• _Objective_:
Swap "label" for "caption" throughout the material below, leaving every other part of the lines unchanged.

• _Exercise material_:
#####
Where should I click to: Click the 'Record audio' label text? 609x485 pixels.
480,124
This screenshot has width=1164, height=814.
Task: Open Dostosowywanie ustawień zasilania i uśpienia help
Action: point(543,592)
#####
• _Result for this task_:
Where should I click to: Click the 'Record audio' caption text? 609x485 pixels.
480,124
This screenshot has width=1164, height=814.
Task: Open Dostosowywanie ustawień zasilania i uśpienia help
Action: point(543,592)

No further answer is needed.